[Word and element location records]
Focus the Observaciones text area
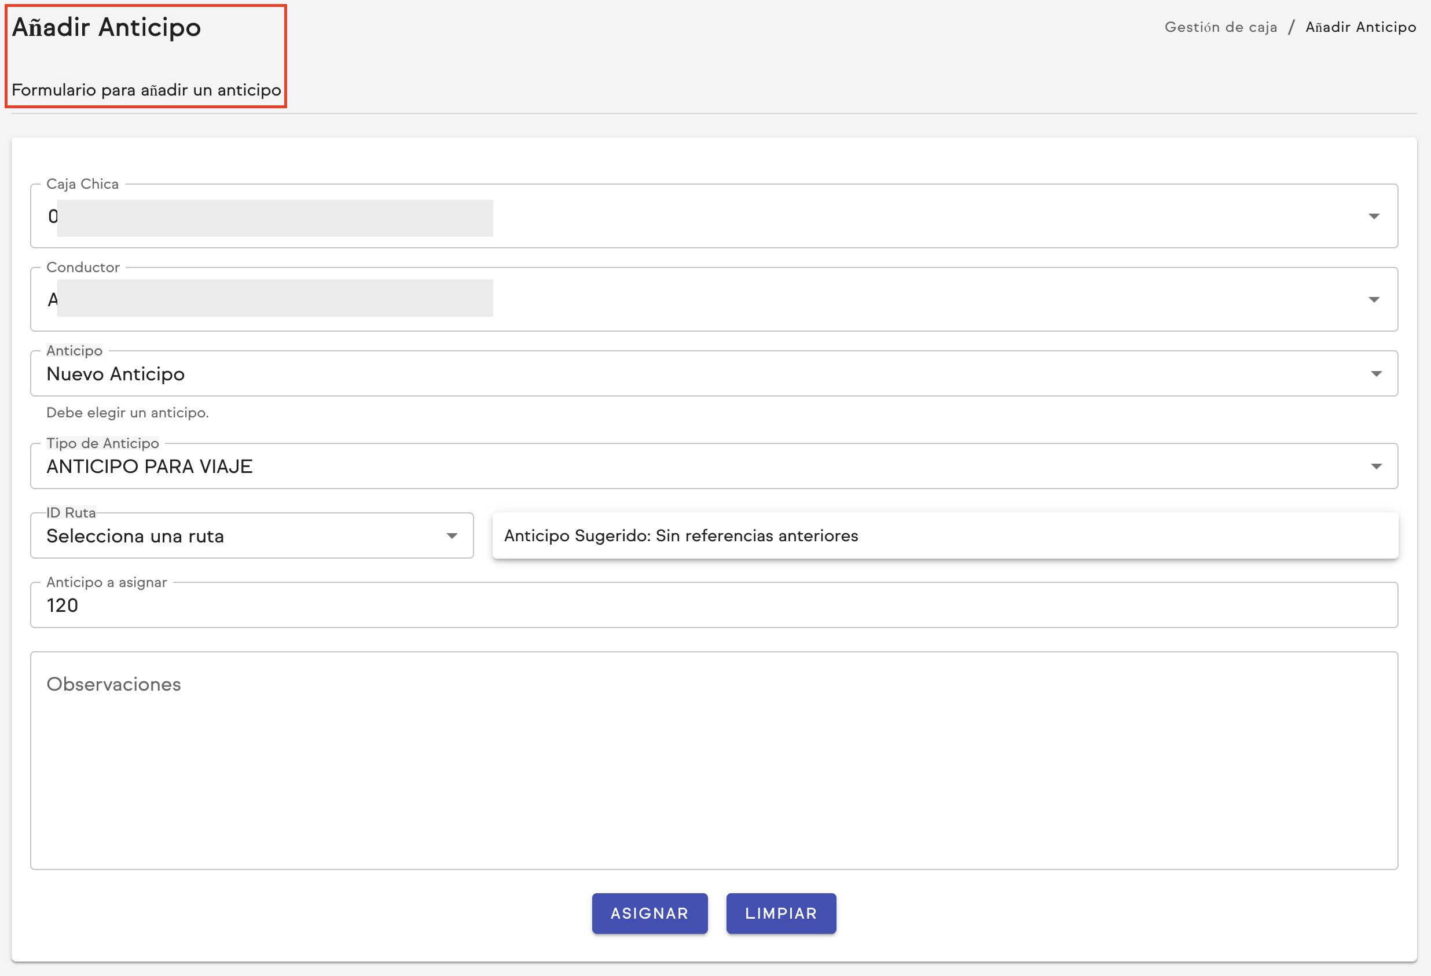The width and height of the screenshot is (1431, 976). tap(713, 760)
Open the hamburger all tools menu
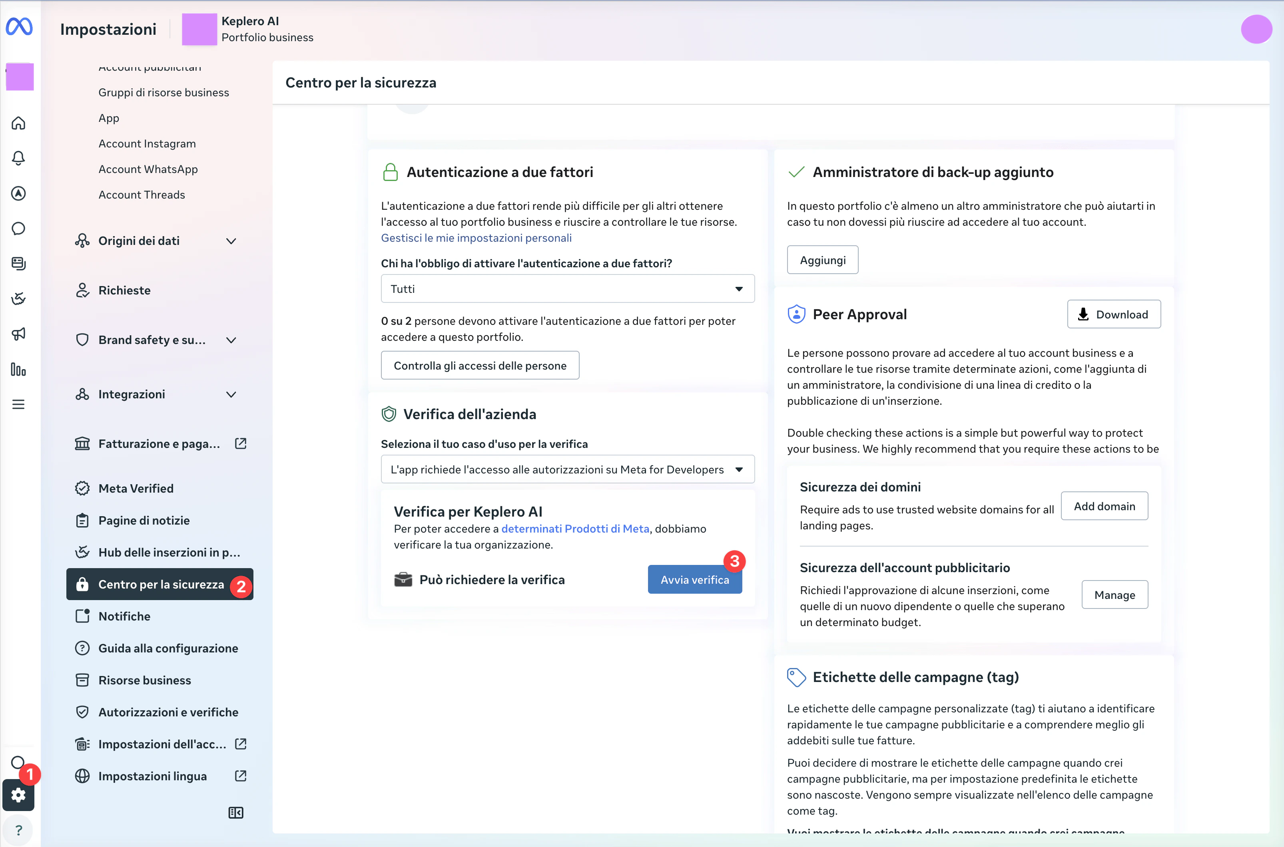The width and height of the screenshot is (1284, 847). point(18,404)
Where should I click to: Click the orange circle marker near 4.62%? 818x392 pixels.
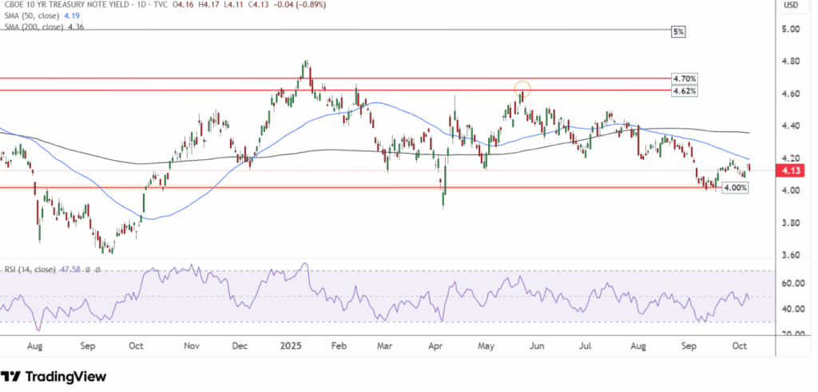coord(522,89)
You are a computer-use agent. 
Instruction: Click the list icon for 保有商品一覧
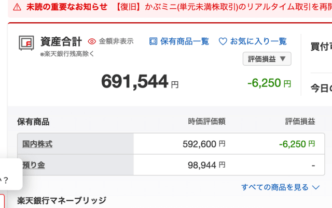point(153,41)
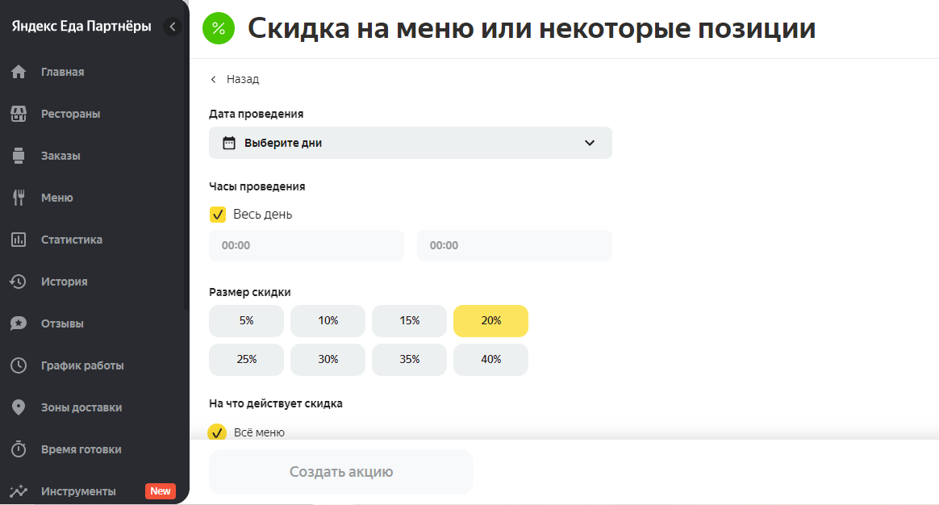Click the green percent discount icon

(219, 28)
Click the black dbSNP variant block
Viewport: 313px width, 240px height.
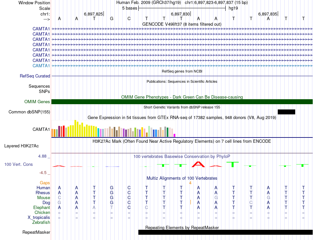pyautogui.click(x=286, y=112)
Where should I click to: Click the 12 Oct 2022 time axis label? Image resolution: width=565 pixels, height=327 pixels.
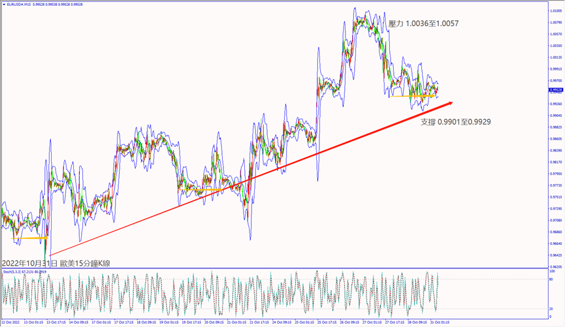click(x=12, y=322)
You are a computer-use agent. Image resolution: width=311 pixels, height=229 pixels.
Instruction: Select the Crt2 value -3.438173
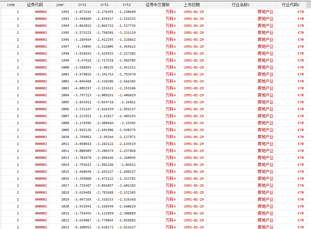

**Exercise description:**
Write out the rows above again, replacing "Where should I click to" with "Which spot should I tap to" everywhere it occurs and keeping everything else the same. Omit the pictures from your answer.

**Solution:**
Focus the Observaciones text area
The width and height of the screenshot is (1431, 976). tap(713, 760)
Open the hamburger all tools menu
The width and height of the screenshot is (1284, 847). point(18,404)
Which spot should I tap to: Click the orange circle marker near 4.62%? 818x392 pixels.
coord(522,89)
You are a computer-use agent. 
Instruction: Click the list icon for 保有商品一覧
point(153,41)
Click the green percent discount icon

(219, 28)
Click the black dbSNP variant block
Viewport: 313px width, 240px height.
pyautogui.click(x=286, y=112)
Which spot should I tap to: Click the 12 Oct 2022 time axis label? Image resolution: width=565 pixels, height=327 pixels.
click(x=12, y=322)
You are a computer-use agent. Image resolution: width=311 pixels, height=229 pixels.
Instruction: Select the Crt2 value -3.438173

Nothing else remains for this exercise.